Está –como en el problema de la escritura– la palabra que trasmite un contenido, un relato, pero en ella hay de la cadencia, de la música. Cortázar la describe como una pulsación, un especie de latido, aquello que hace a una manera de decir que, de modo profesional, su escritura podría ser vista como erronea. Para demostrarlo se vale del tema de la creación y de la traducción. Para Cortázar, frente a esta musicalidad (hecha de palabras, pero también del juego con la puntuación, sonido y silencio, como dije) sería horrible ceder a la tentación de escribir como se debe, como cualquier corrector estaría tentado en modificar. No respetar esta intuición de una música que hace no poner comas (u otros signos de puntuación) donde un “corrector de estilo” las pondría (correctamente) sin ton ni son, coarta la expresión de un arte singular. Ese ritmo generado hace al estilo del escritor, a su particularidad, por eso es tan difícil su traducción. No tiene que ver con cómo se escribe, o se debe escribir, sino con la sangre que el autor pone a sus textos, cómo lo vive.

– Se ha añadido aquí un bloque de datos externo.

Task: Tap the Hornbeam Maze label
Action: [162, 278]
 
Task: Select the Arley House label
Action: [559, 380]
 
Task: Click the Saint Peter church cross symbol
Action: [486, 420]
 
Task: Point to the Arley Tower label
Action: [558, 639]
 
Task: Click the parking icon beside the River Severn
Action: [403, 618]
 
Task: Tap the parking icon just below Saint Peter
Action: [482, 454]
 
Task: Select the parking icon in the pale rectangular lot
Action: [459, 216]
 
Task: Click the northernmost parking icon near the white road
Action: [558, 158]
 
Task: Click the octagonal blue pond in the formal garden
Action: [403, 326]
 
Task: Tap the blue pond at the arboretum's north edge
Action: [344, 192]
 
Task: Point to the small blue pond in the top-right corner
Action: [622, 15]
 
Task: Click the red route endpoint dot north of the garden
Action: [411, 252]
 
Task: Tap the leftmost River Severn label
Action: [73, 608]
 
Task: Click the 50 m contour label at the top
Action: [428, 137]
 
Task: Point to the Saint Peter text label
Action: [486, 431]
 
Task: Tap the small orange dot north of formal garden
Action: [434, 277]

Lo fundamental es que tal vez no pueda separarse esta musicalidad de la palabra escrita de su lectura (no habría escritura sin lectura, y sin lectura como escucha de eso escrito). Cortázar habla en este sentido de oído interno, de sonido interior: “De la misma manera que la memoria también puede repetir melodías u obras musicales íntegras en el más profundo silencio”[4].

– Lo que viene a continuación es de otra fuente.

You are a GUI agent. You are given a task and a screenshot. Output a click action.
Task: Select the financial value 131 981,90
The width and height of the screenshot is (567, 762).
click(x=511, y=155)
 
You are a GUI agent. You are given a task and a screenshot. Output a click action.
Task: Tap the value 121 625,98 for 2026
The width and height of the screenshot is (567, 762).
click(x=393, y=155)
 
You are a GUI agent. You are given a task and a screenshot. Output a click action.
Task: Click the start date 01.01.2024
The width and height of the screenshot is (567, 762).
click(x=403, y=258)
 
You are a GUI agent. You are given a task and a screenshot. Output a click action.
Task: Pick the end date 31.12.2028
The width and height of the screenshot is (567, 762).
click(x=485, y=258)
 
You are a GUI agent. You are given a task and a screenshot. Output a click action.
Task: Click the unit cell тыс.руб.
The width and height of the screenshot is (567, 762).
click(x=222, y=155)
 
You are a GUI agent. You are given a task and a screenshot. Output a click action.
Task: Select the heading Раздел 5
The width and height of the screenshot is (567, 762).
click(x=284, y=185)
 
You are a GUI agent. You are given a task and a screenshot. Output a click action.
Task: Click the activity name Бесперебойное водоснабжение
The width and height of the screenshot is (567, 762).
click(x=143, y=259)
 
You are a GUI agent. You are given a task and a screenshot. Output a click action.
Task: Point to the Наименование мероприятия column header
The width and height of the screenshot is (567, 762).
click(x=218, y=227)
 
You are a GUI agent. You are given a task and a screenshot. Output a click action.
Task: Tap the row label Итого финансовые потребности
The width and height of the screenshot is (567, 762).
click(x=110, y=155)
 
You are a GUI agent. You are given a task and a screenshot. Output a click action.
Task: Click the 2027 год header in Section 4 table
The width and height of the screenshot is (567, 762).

Me fascina cómo nombra esta posibilidad de la música: la música puede definirse como aquello que nos pone en “situación auditiva”. Situación auditiva no es sólo por la música o por las palabras, no es sólo una predisposición a la musicalidad, sino vivir el instante de aquello que canta; del tiempo en esas palabras que cantan y que, por lo mismo, rompen el tiempo en su aspecto cronológico, que se desliza también en la lectura de la frase, aunque su sentido se demore hasta el punto desde donde la resignifique. La musicalidad de la palabra está formada de sonido y silencio, de palabras y puntuaciones, de escansiones, como cualquier música lo muestra perfectamente.
Debemos tener en cuenta además que no hay (en literatura al menos, y siempre si no somos dogmáticos, y un pelín humildes, claro) la tal jerarquía de una prosa que sea musical y otra que no. Cortázar dice de Vargas Llosa que es sordo a la música, pero no por eso su prosa deja de ser magnífica. Esto debería enseñarnos, especialmente a los psicoanalistas que hacen sus lecturas de Joyce (que no sirve para ser leído), o que buscan en la poesía el motivo último, a no hacer de la palabra en su costado sonoro el leitmotiv de una cruzada contra lo simbólico. No siempre estamos abiertos a ponernos en situación auditiva, las más de las veces estamos sordos como una tapia; con una tapia defendemos la sordera que se reviste de sentido, porque tal vez se hace necesario estar sordos para hacer música. Cortázar decía que se sentía un músico frustrado, y por eso hizo de su frustración un admirable instrumento de su escritura, pulsando las palabras para que canten, y los silencios para que ritmen.
[1] Sobre este término me detengo en mi próximo libro ¡Cuidado con la música! La filosofía de Nietzsche como Música, el psicoanálisis en su Musicalidad, próximo a editarse por la casa editorial Letra Viva.
[2] CORTÁZAR, Julio, Clases de Literatura: Berkeley, 1980, Buenos Aires, Alfaguara, 2013.
[3] El poema decía: Entre el hombre y la mujer / está el amor, / entre el hombre y el amor / hay un mundo / entre el hombre y el mundo / hay un muro.
[4] CORTÁZAR, Julio, óp, cit., página 150.